=== Section Start ===
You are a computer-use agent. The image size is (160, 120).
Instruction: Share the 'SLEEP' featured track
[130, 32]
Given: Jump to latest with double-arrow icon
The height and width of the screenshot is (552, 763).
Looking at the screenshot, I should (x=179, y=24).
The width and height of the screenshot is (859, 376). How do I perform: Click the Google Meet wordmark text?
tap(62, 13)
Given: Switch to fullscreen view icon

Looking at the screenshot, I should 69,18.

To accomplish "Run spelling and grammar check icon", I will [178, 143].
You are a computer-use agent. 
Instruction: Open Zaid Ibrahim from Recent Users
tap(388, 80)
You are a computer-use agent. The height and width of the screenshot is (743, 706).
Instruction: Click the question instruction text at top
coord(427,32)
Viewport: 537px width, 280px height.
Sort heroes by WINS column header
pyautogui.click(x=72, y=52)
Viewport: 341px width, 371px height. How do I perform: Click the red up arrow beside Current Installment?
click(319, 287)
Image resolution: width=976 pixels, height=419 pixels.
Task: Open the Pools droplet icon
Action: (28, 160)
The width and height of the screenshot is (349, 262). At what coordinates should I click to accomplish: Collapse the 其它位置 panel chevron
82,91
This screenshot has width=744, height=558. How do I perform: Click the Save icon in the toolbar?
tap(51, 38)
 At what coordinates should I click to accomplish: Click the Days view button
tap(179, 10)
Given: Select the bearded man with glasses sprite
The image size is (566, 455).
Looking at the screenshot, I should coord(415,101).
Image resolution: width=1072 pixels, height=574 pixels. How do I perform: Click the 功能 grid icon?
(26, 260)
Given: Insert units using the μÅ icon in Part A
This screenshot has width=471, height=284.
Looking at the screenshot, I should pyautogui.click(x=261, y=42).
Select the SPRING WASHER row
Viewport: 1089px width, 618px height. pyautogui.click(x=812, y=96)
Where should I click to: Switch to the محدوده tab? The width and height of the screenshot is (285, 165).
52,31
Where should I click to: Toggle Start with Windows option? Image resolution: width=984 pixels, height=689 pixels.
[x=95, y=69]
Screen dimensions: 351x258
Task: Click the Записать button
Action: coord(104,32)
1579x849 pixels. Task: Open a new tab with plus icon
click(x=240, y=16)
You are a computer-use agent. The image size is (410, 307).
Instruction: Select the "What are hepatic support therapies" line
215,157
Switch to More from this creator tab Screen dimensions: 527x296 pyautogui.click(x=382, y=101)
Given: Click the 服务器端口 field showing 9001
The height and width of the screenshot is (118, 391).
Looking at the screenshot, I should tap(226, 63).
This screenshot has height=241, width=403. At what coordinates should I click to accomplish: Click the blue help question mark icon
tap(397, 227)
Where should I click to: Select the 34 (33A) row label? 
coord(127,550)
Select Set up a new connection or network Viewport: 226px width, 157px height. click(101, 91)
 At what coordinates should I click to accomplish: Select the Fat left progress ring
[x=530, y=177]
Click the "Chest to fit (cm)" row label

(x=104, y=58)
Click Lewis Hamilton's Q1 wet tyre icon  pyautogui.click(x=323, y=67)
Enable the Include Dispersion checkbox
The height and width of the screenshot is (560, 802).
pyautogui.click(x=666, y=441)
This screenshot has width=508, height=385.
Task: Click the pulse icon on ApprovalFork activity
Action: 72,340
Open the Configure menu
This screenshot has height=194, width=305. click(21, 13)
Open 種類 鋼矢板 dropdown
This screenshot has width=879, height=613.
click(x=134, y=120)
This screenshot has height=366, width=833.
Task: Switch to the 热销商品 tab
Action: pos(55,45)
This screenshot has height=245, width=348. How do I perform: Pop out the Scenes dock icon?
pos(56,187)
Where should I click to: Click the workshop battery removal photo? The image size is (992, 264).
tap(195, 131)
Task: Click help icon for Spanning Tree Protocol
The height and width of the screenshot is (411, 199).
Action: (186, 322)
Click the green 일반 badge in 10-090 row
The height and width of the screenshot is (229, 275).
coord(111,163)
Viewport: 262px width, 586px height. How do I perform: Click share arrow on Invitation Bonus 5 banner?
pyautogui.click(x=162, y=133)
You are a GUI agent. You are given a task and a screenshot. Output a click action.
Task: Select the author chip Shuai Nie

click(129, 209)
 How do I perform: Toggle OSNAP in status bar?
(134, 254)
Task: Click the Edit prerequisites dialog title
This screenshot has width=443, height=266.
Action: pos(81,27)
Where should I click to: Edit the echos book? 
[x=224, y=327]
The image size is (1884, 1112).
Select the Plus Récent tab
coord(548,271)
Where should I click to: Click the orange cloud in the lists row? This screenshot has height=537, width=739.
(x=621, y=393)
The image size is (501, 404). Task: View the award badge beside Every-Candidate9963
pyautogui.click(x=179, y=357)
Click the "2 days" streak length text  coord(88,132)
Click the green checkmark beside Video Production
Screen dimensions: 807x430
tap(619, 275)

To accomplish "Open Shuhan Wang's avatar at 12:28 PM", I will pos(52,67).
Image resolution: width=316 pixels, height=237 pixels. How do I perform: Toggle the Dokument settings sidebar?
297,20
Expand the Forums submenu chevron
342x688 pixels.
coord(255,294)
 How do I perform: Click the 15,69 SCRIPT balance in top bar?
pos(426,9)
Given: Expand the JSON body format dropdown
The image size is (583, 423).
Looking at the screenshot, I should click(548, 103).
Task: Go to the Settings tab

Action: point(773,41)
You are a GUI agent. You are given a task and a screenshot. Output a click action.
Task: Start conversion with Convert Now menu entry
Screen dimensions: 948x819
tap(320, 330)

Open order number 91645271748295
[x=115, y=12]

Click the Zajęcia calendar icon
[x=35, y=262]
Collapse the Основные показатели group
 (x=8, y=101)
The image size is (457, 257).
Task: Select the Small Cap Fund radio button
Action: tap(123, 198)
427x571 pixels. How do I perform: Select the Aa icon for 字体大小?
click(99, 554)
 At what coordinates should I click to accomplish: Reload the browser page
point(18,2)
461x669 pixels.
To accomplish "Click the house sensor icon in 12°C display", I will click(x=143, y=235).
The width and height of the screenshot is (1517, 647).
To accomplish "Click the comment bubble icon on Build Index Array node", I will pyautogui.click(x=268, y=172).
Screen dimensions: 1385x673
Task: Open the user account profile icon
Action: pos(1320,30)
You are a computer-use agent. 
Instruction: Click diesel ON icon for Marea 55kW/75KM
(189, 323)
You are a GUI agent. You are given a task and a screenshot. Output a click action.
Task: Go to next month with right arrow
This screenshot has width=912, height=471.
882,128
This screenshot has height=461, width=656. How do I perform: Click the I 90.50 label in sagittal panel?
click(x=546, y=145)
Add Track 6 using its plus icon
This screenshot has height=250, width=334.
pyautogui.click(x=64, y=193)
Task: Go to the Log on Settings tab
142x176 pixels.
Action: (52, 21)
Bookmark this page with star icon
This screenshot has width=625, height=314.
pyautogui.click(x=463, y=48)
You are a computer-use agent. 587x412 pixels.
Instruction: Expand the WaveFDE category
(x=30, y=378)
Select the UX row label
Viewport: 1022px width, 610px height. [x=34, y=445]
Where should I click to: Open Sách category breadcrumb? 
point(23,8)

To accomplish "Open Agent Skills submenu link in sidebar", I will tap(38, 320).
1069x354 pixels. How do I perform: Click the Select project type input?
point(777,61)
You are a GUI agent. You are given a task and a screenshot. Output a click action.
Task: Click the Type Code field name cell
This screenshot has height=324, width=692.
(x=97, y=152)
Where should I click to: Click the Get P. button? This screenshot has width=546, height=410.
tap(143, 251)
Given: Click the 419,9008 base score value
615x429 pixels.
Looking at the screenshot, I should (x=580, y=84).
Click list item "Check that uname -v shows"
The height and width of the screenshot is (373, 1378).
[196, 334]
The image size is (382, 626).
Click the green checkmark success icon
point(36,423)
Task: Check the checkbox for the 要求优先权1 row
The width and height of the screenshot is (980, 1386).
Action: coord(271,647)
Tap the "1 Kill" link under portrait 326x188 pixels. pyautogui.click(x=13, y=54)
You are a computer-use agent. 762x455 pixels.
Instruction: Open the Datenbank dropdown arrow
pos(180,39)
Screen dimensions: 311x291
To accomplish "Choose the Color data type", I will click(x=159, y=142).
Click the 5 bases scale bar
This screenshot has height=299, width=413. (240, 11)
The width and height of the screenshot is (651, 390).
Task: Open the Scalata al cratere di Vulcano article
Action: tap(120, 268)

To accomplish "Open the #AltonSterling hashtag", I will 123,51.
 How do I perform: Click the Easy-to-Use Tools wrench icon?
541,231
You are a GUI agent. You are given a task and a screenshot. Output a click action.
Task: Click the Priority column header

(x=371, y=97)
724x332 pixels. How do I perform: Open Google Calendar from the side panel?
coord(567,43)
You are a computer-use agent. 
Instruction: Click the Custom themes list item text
=== Section End ===
> Exercise goal
Type out again, exactly as written, the lines from the beginning of the material through the one containing "You are a computer-use agent. The height".

> Expected answer
You are a computer-use agent. The image size is (160, 120).
Instruction: Share the 'SLEEP' featured track
[130, 32]
Given: Jump to latest with double-arrow icon
The height and width of the screenshot is (552, 763).
Looking at the screenshot, I should (x=179, y=24).
The width and height of the screenshot is (859, 376). How do I perform: Click the Google Meet wordmark text?
tap(62, 13)
Given: Switch to fullscreen view icon

Looking at the screenshot, I should 69,18.

To accomplish "Run spelling and grammar check icon", I will [178, 143].
You are a computer-use agent. 
Instruction: Open Zaid Ibrahim from Recent Users
tap(388, 80)
You are a computer-use agent. The height and width of the screenshot is (743, 706).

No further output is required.